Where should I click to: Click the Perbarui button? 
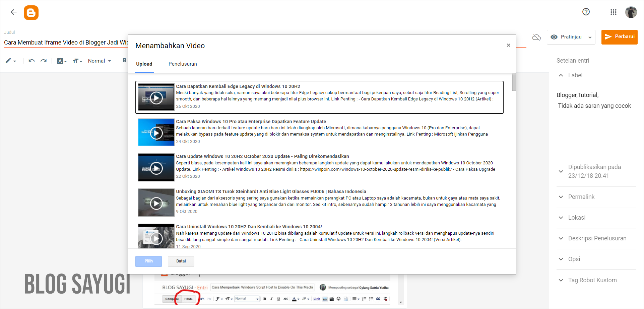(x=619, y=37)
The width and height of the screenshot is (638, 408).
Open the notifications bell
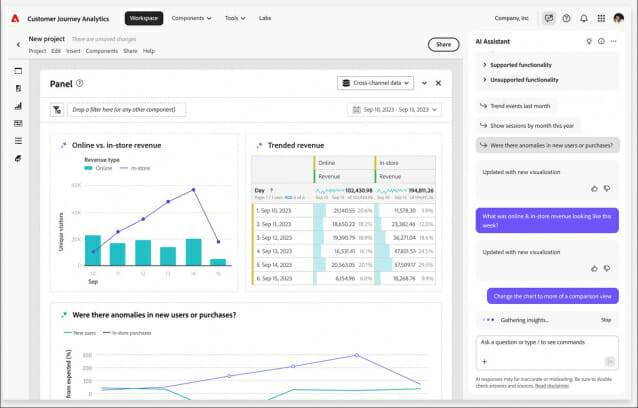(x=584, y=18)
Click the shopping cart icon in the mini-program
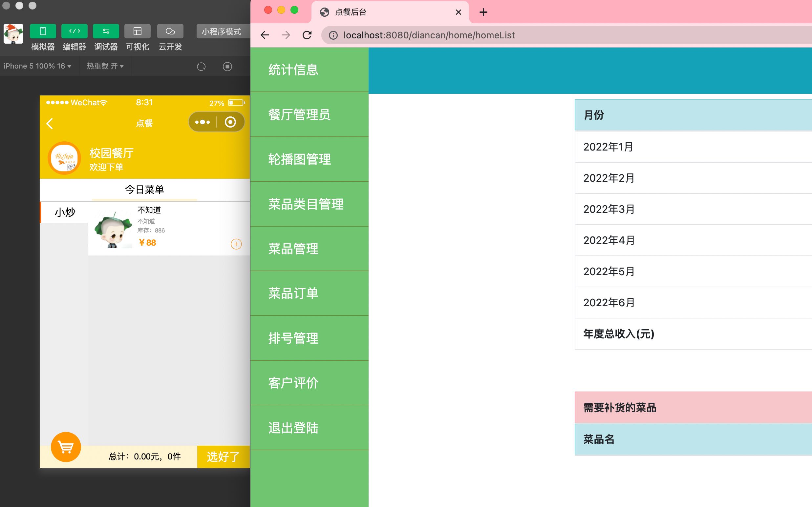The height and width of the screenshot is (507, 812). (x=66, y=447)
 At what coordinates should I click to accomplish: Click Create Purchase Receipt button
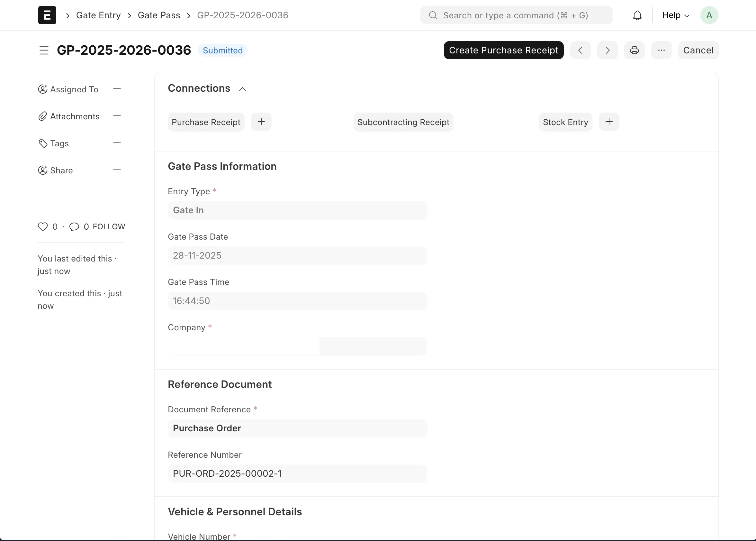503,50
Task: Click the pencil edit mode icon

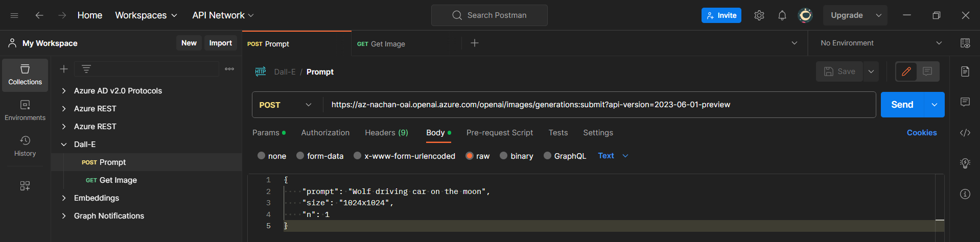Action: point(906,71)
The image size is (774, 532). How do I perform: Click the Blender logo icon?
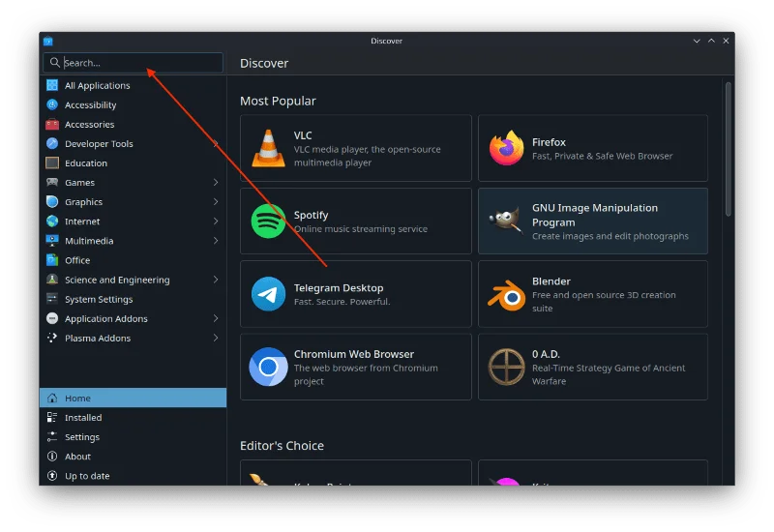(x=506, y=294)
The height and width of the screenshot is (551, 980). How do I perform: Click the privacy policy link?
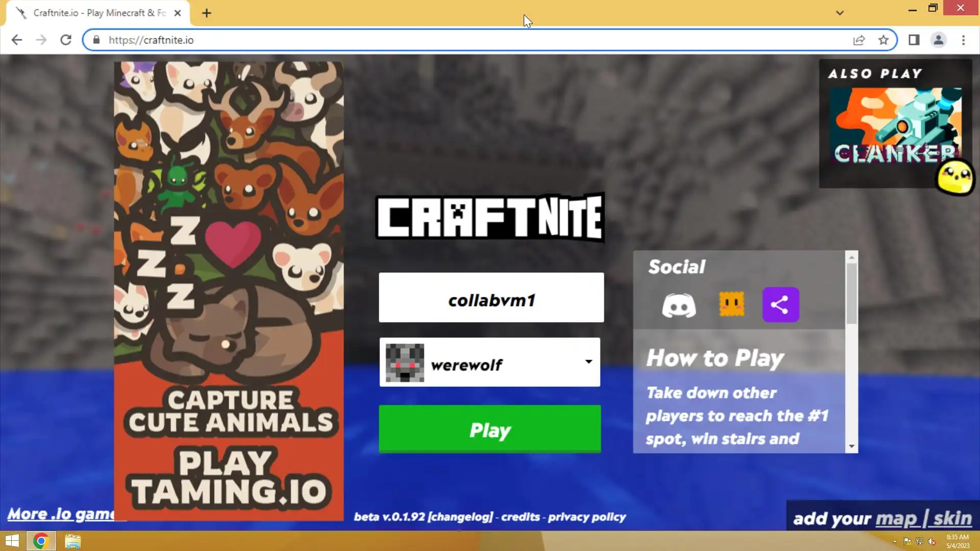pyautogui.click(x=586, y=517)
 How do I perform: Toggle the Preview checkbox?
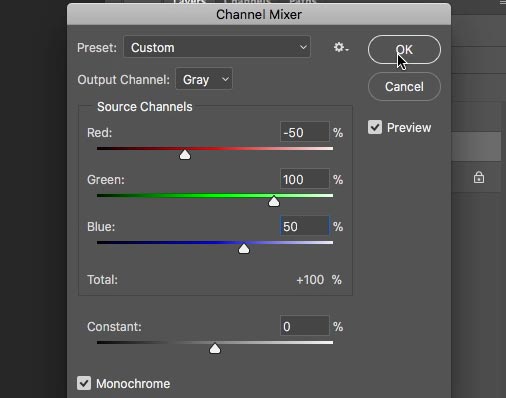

┄┄┄┄┄┄┄┄┄┄┄┄┄┄┄┄┄┄┄┄

* **SHORT PROBLEM**: Please reproduce the text of all the records above word for word, leaving out the pictures.

* **RESULT**:
Where should I click to: Click the Perbarui button? 
(x=619, y=37)
The width and height of the screenshot is (638, 408).
Open the notifications bell
(x=584, y=18)
Click the shopping cart icon in the mini-program
The height and width of the screenshot is (507, 812). (x=66, y=447)
 At what coordinates should I click to accomplish: Click Create Purchase Receipt button
503,50
Task: Click the pencil edit mode icon

Action: point(906,71)
The image size is (774, 532). How do I perform: Click the Blender logo icon?
(x=506, y=294)
The height and width of the screenshot is (551, 980). How do I perform: Click the privacy policy link?
pyautogui.click(x=586, y=517)
 How do I perform: Toggle the Preview checkbox?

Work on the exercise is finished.